_Extracted data entries_
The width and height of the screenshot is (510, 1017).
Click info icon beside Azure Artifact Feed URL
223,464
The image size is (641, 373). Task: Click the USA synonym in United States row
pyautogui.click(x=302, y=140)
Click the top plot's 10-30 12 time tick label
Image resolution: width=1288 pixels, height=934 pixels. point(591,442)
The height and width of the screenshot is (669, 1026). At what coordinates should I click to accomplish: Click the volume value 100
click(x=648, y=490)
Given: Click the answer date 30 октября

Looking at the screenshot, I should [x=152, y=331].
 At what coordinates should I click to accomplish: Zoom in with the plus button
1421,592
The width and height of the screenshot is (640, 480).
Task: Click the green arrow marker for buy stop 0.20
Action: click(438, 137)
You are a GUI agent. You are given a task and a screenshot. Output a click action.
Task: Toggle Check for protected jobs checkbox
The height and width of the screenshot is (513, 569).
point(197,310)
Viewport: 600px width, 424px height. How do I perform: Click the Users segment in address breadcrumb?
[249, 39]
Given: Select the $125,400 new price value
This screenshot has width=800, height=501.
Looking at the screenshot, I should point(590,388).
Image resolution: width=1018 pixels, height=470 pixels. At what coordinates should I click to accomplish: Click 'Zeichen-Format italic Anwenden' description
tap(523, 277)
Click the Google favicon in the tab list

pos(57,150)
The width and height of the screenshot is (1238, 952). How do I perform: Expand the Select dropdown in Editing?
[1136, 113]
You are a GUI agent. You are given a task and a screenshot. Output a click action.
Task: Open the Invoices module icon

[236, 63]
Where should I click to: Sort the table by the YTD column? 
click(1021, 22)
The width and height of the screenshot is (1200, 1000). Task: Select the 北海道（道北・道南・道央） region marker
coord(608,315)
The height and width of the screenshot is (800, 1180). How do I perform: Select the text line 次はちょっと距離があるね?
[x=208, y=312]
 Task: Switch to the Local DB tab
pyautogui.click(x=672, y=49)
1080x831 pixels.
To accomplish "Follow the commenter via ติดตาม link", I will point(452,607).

_Aim of the exercise_
Restate the entries above. Match them exactly.

_Response to the exercise_
The width and height of the screenshot is (510, 1017).
Click info icon beside Azure Artifact Feed URL
223,464
The image size is (641, 373). Task: Click the USA synonym in United States row
pyautogui.click(x=302, y=140)
Click the top plot's 10-30 12 time tick label
Image resolution: width=1288 pixels, height=934 pixels. point(591,442)
The height and width of the screenshot is (669, 1026). At what coordinates should I click to accomplish: Click the volume value 100
click(x=648, y=490)
Given: Click the answer date 30 октября

Looking at the screenshot, I should [x=152, y=331].
 At what coordinates should I click to accomplish: Zoom in with the plus button
1421,592
The width and height of the screenshot is (640, 480).
Task: Click the green arrow marker for buy stop 0.20
Action: click(438, 137)
You are a GUI agent. You are given a task and a screenshot. Output a click action.
Task: Toggle Check for protected jobs checkbox
The height and width of the screenshot is (513, 569).
point(197,310)
Viewport: 600px width, 424px height. How do I perform: Click the Users segment in address breadcrumb?
[249, 39]
Given: Select the $125,400 new price value
This screenshot has width=800, height=501.
Looking at the screenshot, I should point(590,388).
Image resolution: width=1018 pixels, height=470 pixels. At what coordinates should I click to accomplish: Click 'Zeichen-Format italic Anwenden' description
tap(523, 277)
Click the Google favicon in the tab list

pos(57,150)
The width and height of the screenshot is (1238, 952). How do I perform: Expand the Select dropdown in Editing?
[1136, 113]
You are a GUI agent. You are given a task and a screenshot. Output a click action.
Task: Open the Invoices module icon

[236, 63]
Where should I click to: Sort the table by the YTD column? 
click(1021, 22)
The width and height of the screenshot is (1200, 1000). Task: Select the 北海道（道北・道南・道央） region marker
coord(608,315)
The height and width of the screenshot is (800, 1180). How do I perform: Select the text line 次はちょっと距離があるね?
[x=208, y=312]
 Task: Switch to the Local DB tab
pyautogui.click(x=672, y=49)
1080x831 pixels.
To accomplish "Follow the commenter via ติดตาม link", I will point(452,607).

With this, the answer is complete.